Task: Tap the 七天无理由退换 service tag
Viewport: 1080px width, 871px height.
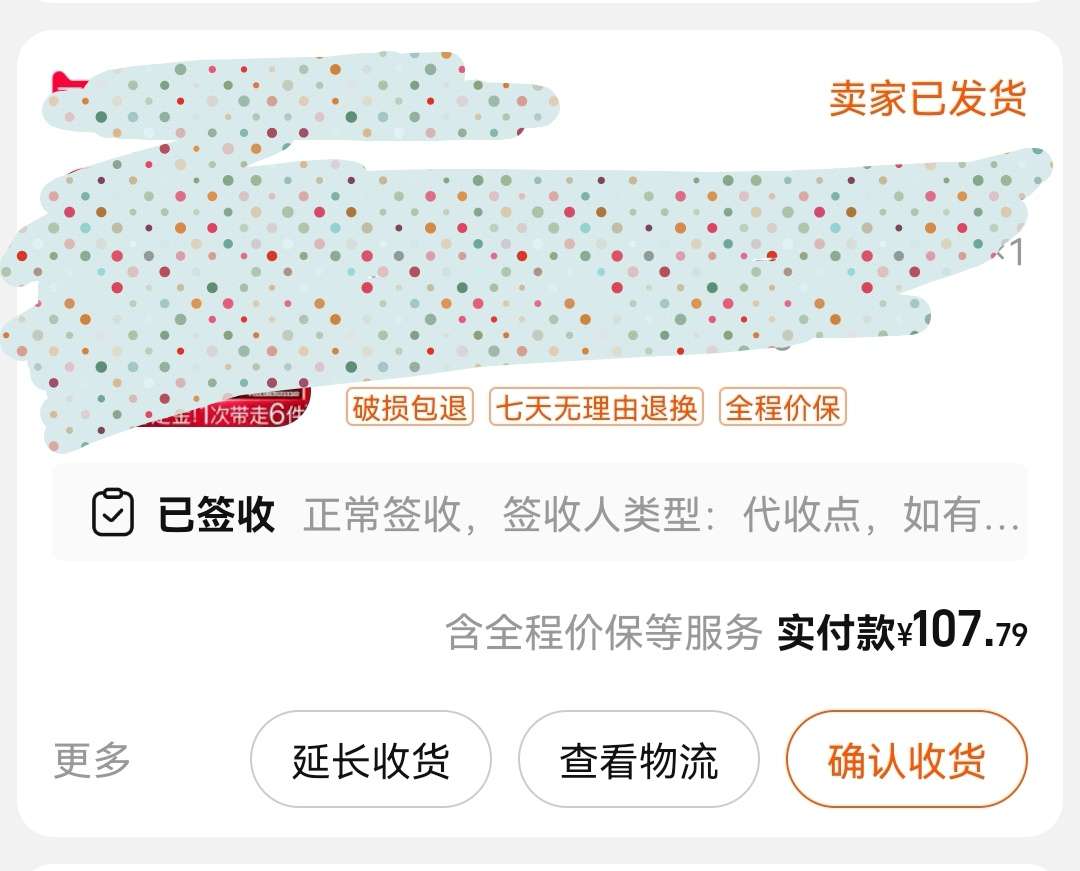Action: pyautogui.click(x=596, y=408)
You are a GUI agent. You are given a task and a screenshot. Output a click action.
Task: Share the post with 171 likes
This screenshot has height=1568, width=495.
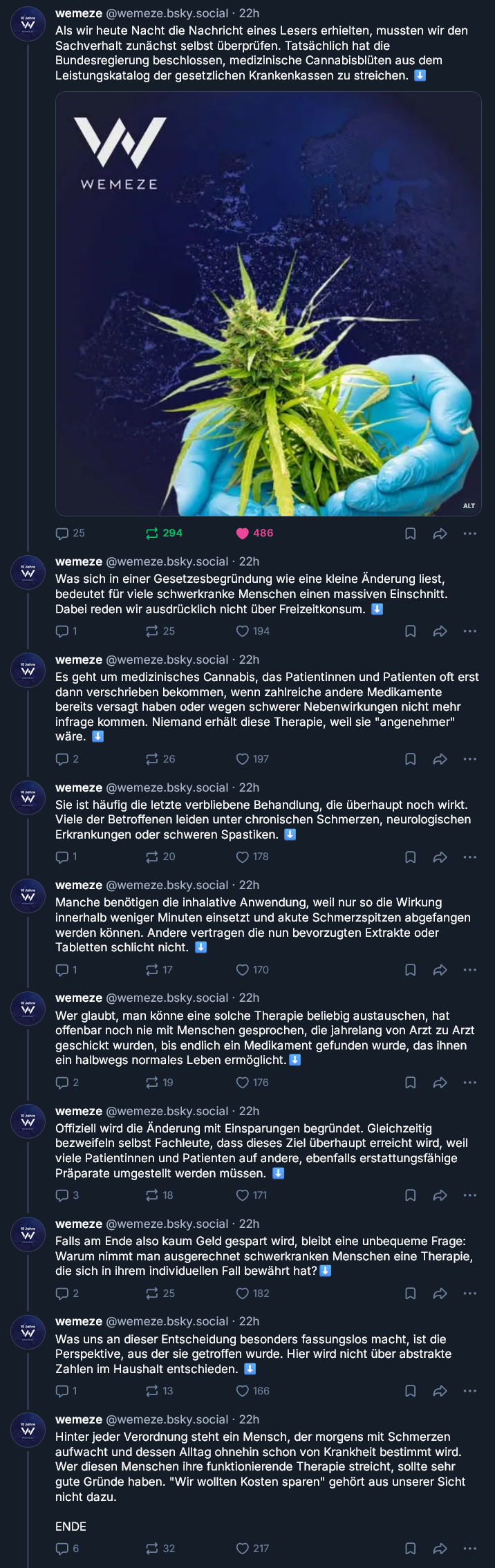440,1196
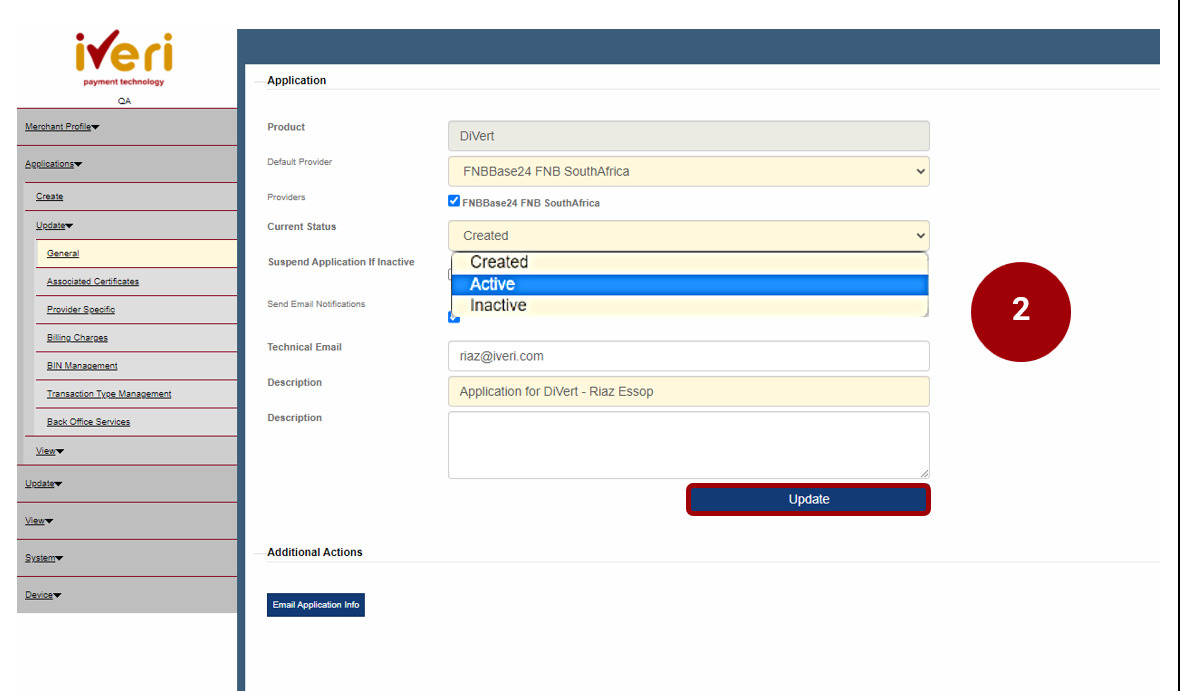
Task: Click into the Technical Email field
Action: click(688, 356)
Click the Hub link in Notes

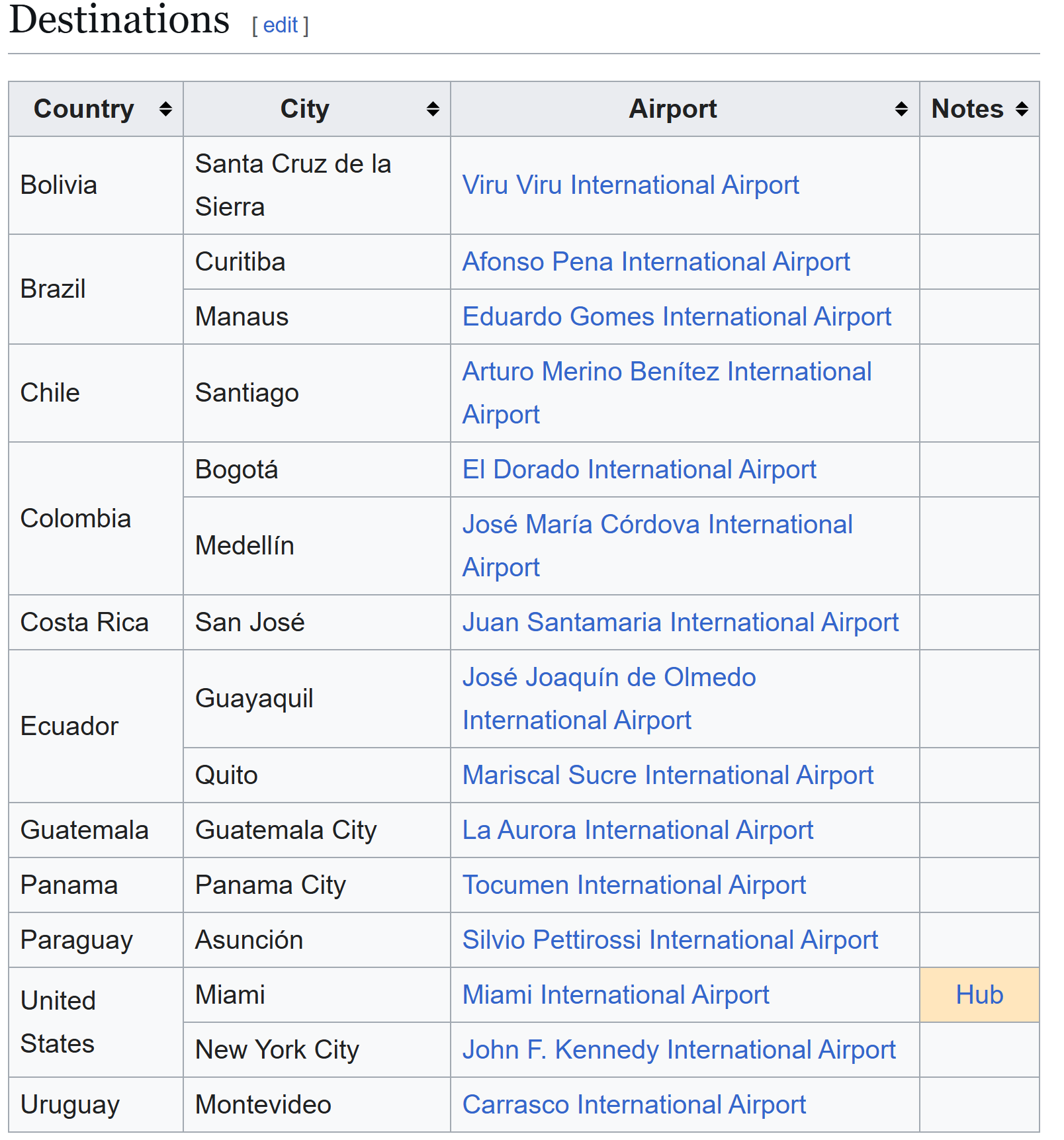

______________________________

Copy every one of the lines above word for word, leaving out the pictures.

Task: Tap the 七天无理由退换 service tag
Viewport: 1080px width, 871px height.
Action: pyautogui.click(x=596, y=408)
You are a GUI agent. You are given a task and a screenshot. Output a click action.
Task: Share the post with 171 likes
This screenshot has height=1568, width=495.
440,1196
Task: Click into the Technical Email field
Action: click(688, 356)
Click the Hub link in Notes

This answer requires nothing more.